ÉNONCÉ A — Reproduisez intégralement le texte sur la Proclamation royale de 1763, sans y changer quoi que ce soit.
+===+
La Proclamation royale du 7 octobre 1763 apporte quelques solutions. Sur le plan territorial, The Province of Quebec — car tel est le nouveau nom de la colonie — est amputée aux extrémités pour éviter que les Canadiens n’aient des contacts trop fréquents avec les Français qui ont droit de pêche sur le banc de Terre-Neuve et qui possèdent encore les îles de Saint-Pierre et Miquelon. L’article premier de la Proclamation stipule que
le gouvernement de Québec sera borné sur la côte du Labrador par la rivière Saint-Jean et de là par une ligne s’étendant de la source de cette rivière à travers le lac Saint-Jean jusqu’à l’extrémité sud du lac Nipissing, traversant de ce dernier endroit le fleuve Saint-Laurent et le lac Champlain par 45 degrés de latitude nord, pour longer les terres hautes qui séparent les rivières qui se déversent dans ledit fleuve Saint-Laurent de celles qui se jettent dans la mer, s’étendre ensuite le long de la côte nord de la baie des Chaleurs et de la côte du golfe Saint-Laurent jusqu’au cap Rozière, puis traverser de là l’embouchure du fleuve Saint-Laurent en passant par l’extrémité ouest de l’île d’Anticosti et se terminer ensuite à ladite rivière Saint-Jean.
+===+
ÉNONCÉ B — Dans les lignes, réécrivez la partie qui s'ouvre sur la ligne contenant "Where should I" et se ferme sur celle contenant "click(x=284, y=699)", en mettant "Live Casino" à la place de "Pragmatic Play Slots" et en gardant tout le reste identique. Omettez les images dans votre réponse.
+===+
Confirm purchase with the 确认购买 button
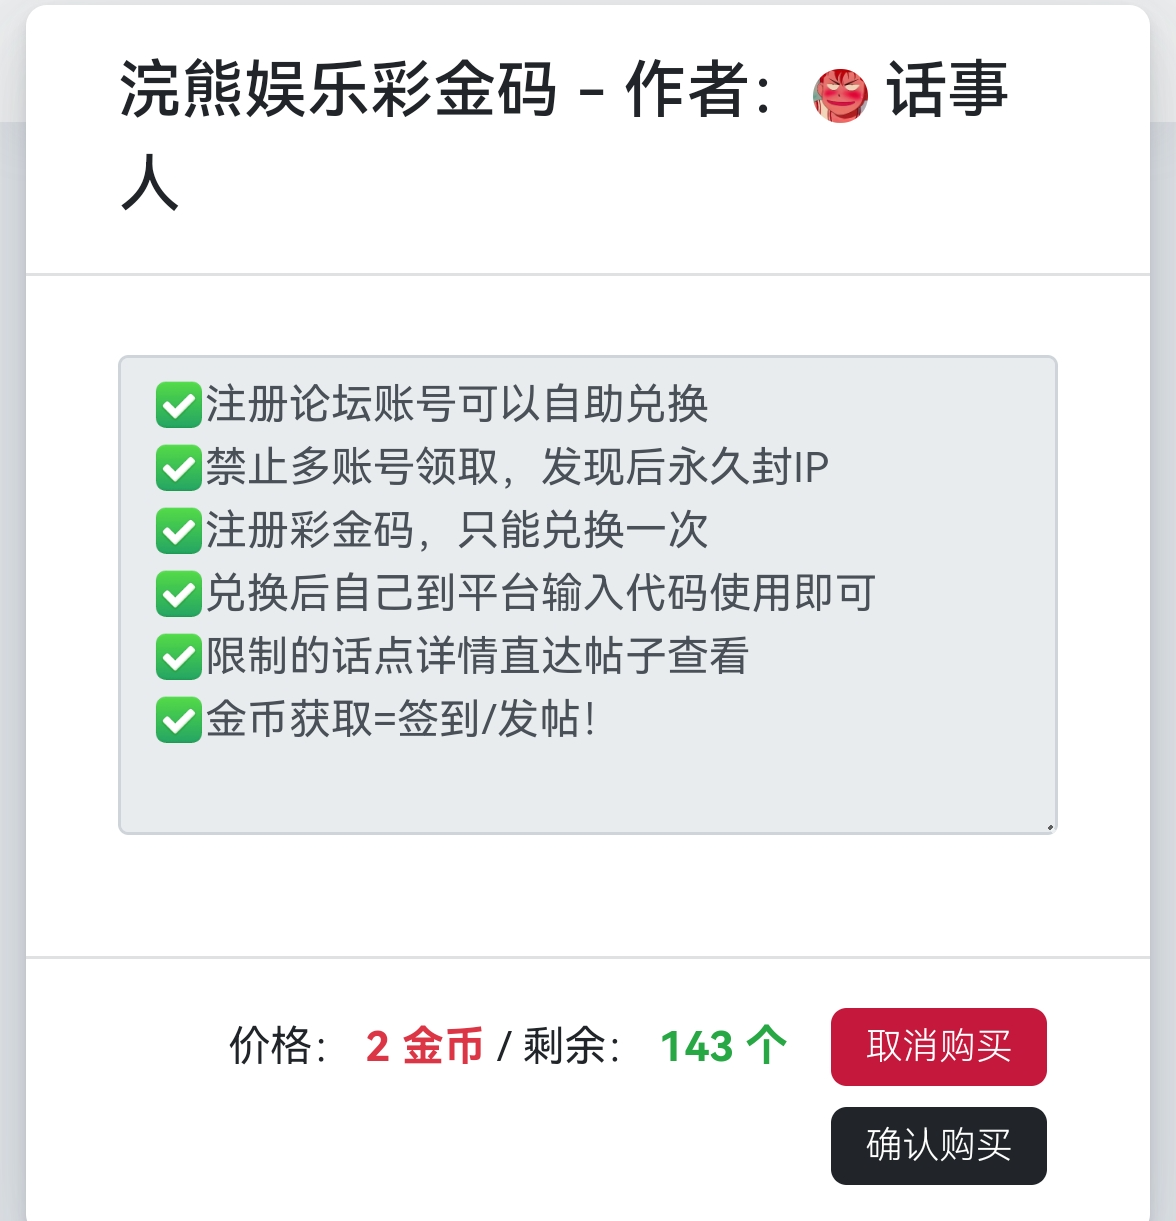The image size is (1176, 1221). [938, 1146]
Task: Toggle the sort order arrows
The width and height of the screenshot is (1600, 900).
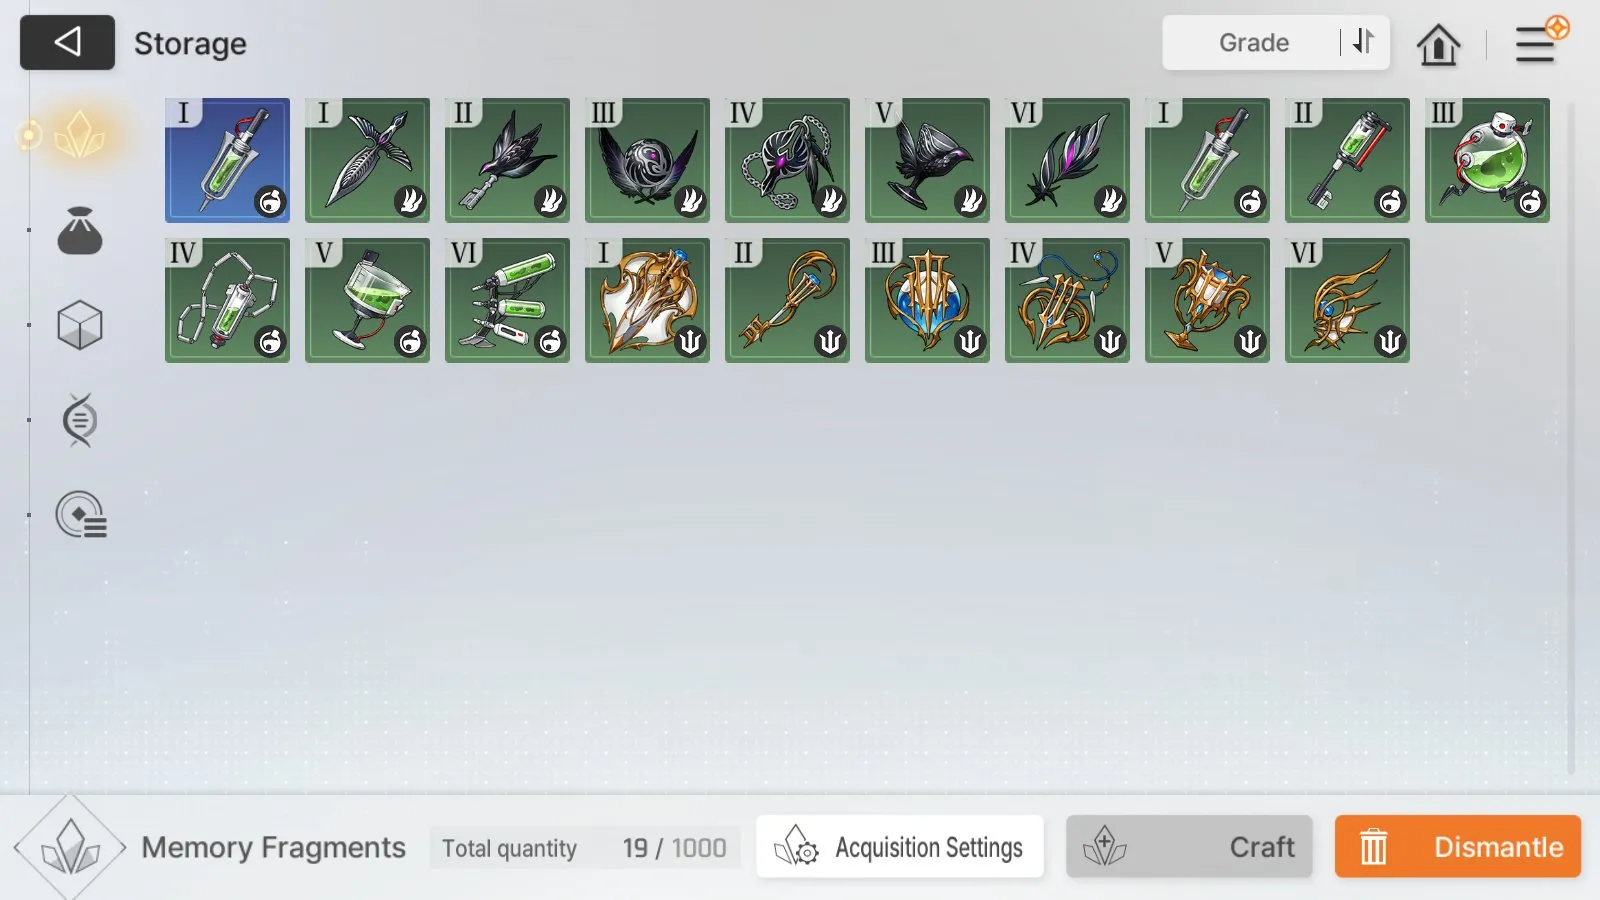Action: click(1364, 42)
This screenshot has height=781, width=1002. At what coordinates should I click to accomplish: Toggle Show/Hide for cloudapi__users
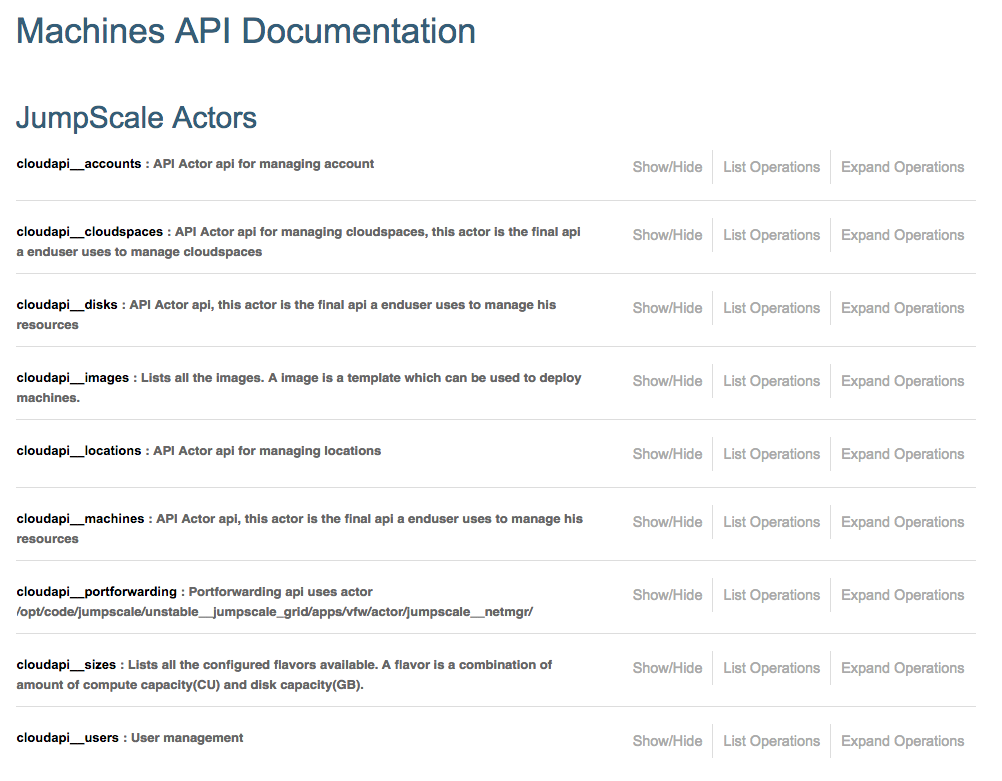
+===+
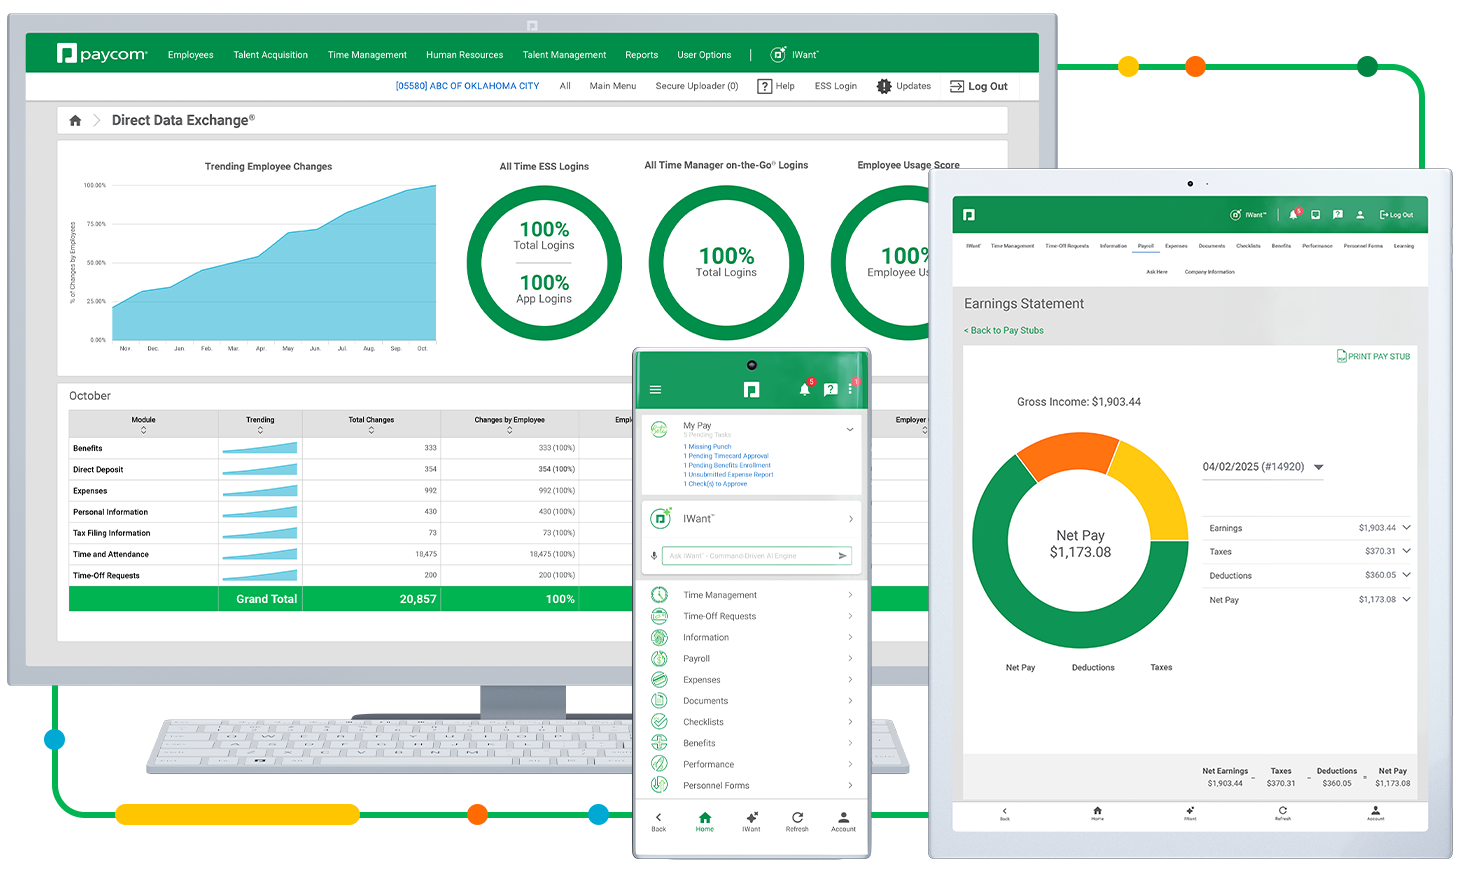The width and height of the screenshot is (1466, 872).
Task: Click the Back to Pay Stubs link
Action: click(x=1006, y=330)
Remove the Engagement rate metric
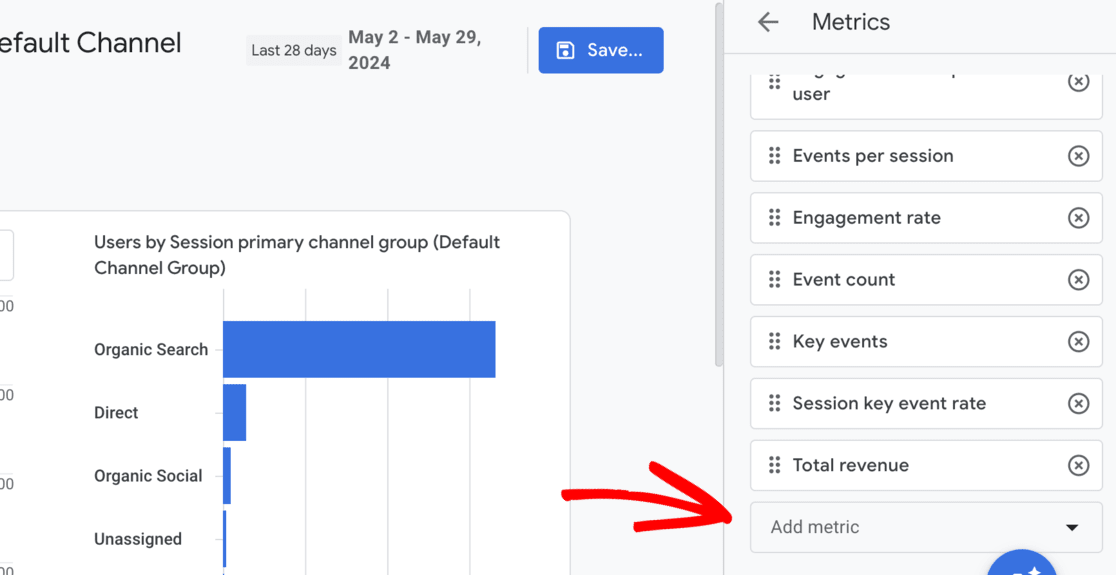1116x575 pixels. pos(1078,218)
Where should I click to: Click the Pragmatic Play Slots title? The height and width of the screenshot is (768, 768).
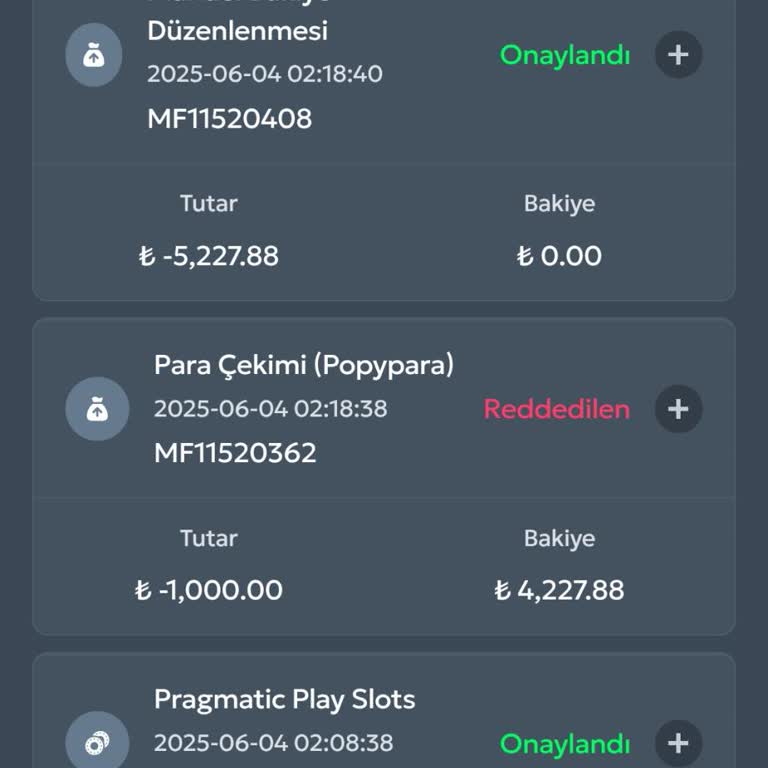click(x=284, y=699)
+===+
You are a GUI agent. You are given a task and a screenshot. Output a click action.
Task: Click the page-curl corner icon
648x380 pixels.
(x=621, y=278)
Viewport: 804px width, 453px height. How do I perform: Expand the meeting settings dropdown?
+===+
RÉPONSE ATTENDUE A —
La Proclamation royale du 7 octobre 1763 apporte quelques solutions. Sur le plan territorial, The Province of Quebec — car tel est le nouveau nom de la colonie — est amputée aux extrémités pour éviter que les Canadiens n’aient des contacts trop fréquents avec les Français qui ont droit de pêche sur le banc de Terre-Neuve et qui possèdent encore les îles de Saint-Pierre et Miquelon. L’article premier de la Proclamation stipule que
le gouvernement de Québec sera borné sur la côte du Labrador par la rivière Saint-Jean et de là par une ligne s’étendant de la source de cette rivière à travers le lac Saint-Jean jusqu’à l’extrémité sud du lac Nipissing, traversant de ce dernier endroit le fleuve Saint-Laurent et le lac Champlain par 45 degrés de latitude nord, pour longer les terres hautes qui séparent les rivières qui se déversent dans ledit fleuve Saint-Laurent de celles qui se jettent dans la mer, s’étendre ensuite le long de la côte nord de la baie des Chaleurs et de la côte du golfe Saint-Laurent jusqu’au cap Rozière, puis traverser de là l’embouchure du fleuve Saint-Laurent en passant par l’extrémité ouest de l’île d’Anticosti et se terminer ensuite à ladite rivière Saint-Jean.

RÉPONSE ATTENDUE B —
Where should I click to: Click the Live Casino title? The height and width of the screenshot is (768, 768).
click(x=284, y=699)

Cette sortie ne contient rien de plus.